He isn’t sure if his location influences his decision, so he is asking Redditors for advice on the best way to increase his humble savings.
Let’s review the recommendations other investors in Reddit’s r/investing community have given the Alabama dad.
529 Plans are the Best Fit Due to Tax Advantages and Flexibility
Many Reddit members highlighted in the comments that the 529 offers amazing tax benefits and can be tax-free if used for qualified educational purposes.
“The growth is definitely going to be taxed in a regular account (she doesn’t qualify for a Roth IRA) and only maybe in the 529,” a comment reads.

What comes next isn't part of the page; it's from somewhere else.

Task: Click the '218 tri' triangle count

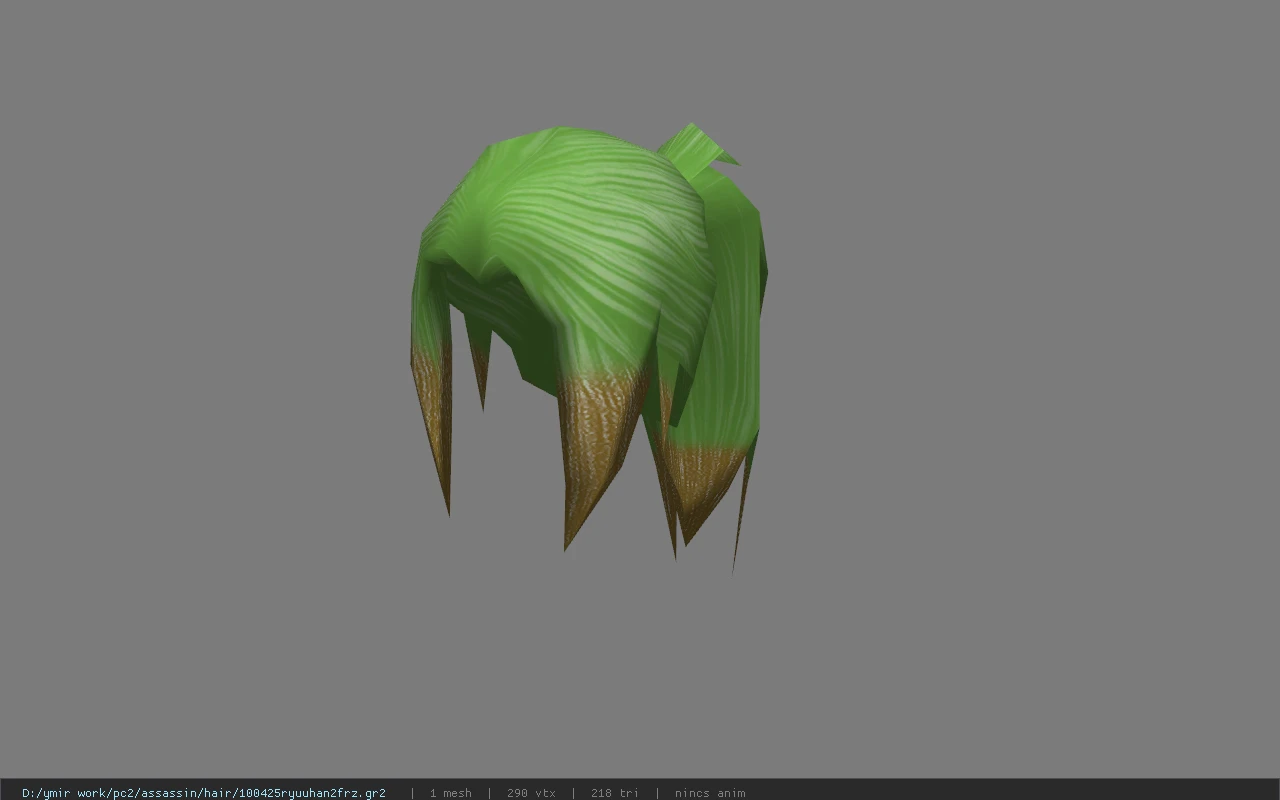Action: 614,793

Unlike a standard investment account, where growth is taxed, a 529 plan allows you to avoid tax altogether and Redditors made sure to emphasize this advantage.
“You’re guaranteed to pay taxes with any other route. You may not pay taxes with the 529,” a Redditor says.
According to one comment, if the daughter won’t use the money for educational purposes, up to $32K can be transferred to a Roth IRA or other family members.
“I would recommend the 529 for you. If your kid doesn’t end up needing the money, up to $32K can be rolled over into their IRA (after you’ve had the 529 for five years). But you also can use that money for their family members, like siblings or children/spouse or even parents (yourself),” the Redditor’s comment says.
While the returns will be taxed and the account owner must pay a 10% penalty if the funds aren’t used for college, Redditors still believe the 529 plan is better than a Roth IRA.
“And at the end of the day, if it’s not used for education or the IRA, yes, you’d pay taxes on the gains and a 10% penalty, but with enough time in the market, you’d still have a good outcome,” a Reddit member wrote.
Involve the Child in the Investment Journey
One unique recommendation focused on using the investment process as a financial educational tool for the child. According to one Redditor, involving the daughter in this journey as she grows can help her develop healthy financial habits.
“Don’t overlook the impact you can have by involving your daughter in this in the future. Of course, you must decide for her now, but once she is older, you can show her how small regular contributions have grown and let her be part of the journey – the hope is that it instills in her an understanding of saving and a commitment to it,” the Reddit member suggested.